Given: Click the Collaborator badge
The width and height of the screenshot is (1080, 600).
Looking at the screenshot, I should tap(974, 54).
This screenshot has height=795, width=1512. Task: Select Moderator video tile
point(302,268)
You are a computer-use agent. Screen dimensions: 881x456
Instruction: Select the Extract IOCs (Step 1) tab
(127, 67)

________________________________________

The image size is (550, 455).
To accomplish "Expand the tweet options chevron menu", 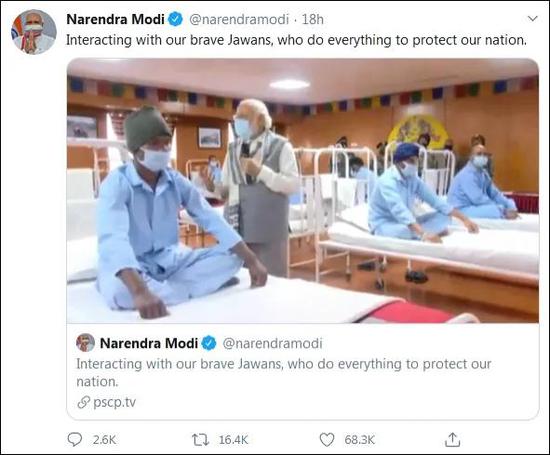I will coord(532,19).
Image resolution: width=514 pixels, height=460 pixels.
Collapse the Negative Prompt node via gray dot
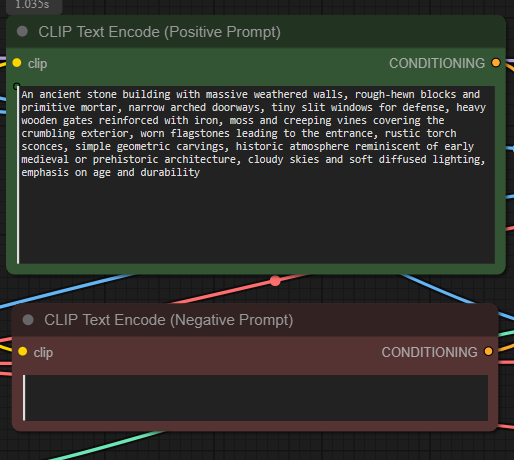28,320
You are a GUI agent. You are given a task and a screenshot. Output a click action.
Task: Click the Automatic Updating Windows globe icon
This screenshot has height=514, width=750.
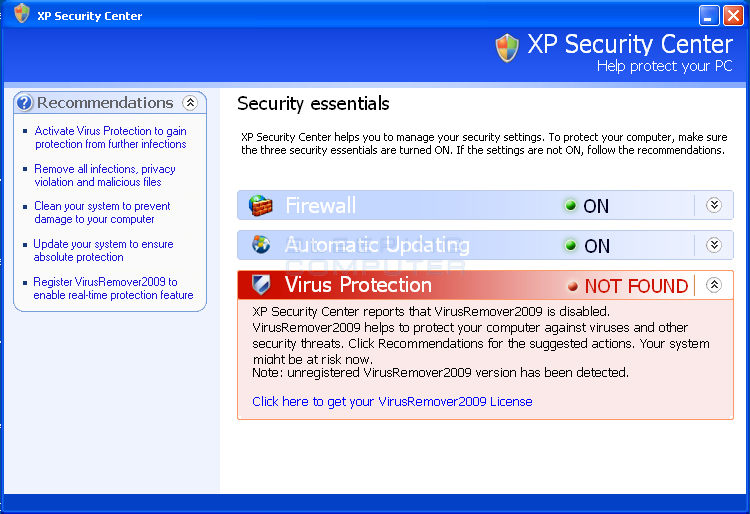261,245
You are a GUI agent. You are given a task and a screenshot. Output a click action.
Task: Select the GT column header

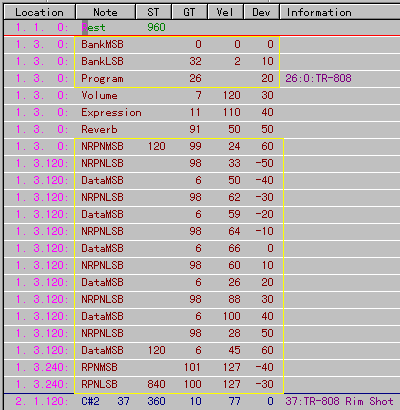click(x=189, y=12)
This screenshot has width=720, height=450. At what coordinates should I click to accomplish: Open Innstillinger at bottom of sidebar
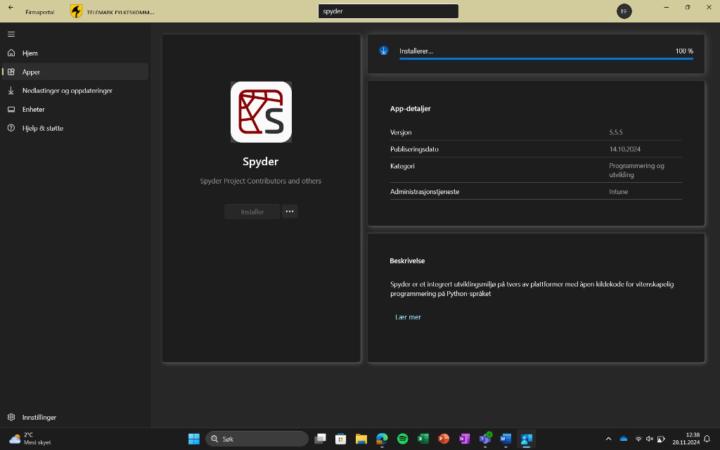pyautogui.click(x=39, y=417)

________________________________________

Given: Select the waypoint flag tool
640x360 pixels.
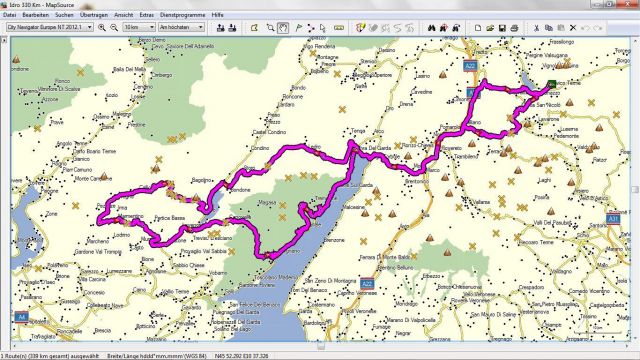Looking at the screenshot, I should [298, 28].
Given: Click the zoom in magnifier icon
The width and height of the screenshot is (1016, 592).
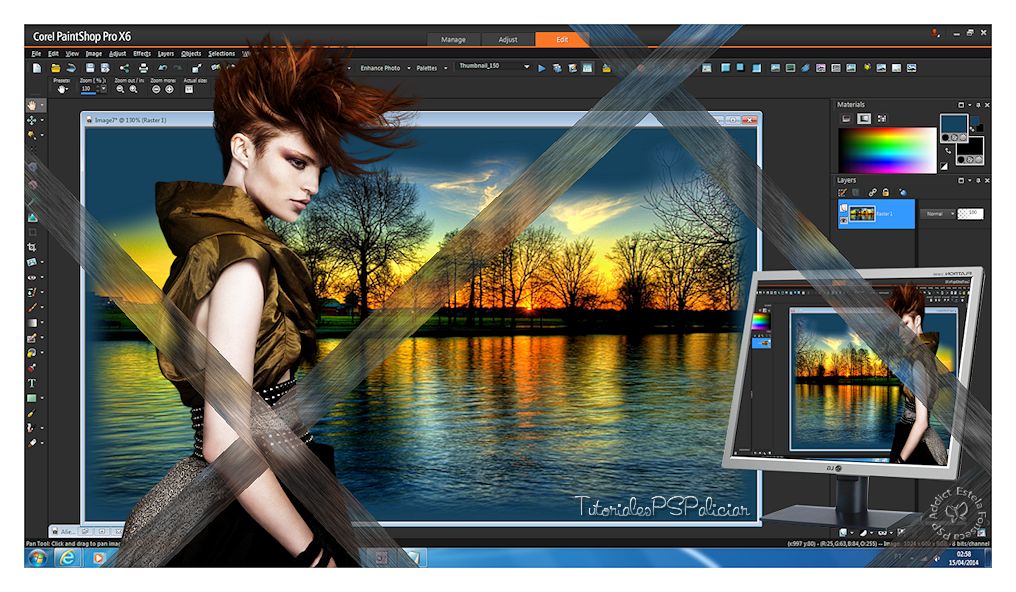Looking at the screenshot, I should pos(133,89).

________________________________________

Exercise directions:
The lines to return are those in the entries above that hold "icon".

Written reply:
Task: Click the Automatic Updating Windows globe icon
Given: Click the zoom in magnifier icon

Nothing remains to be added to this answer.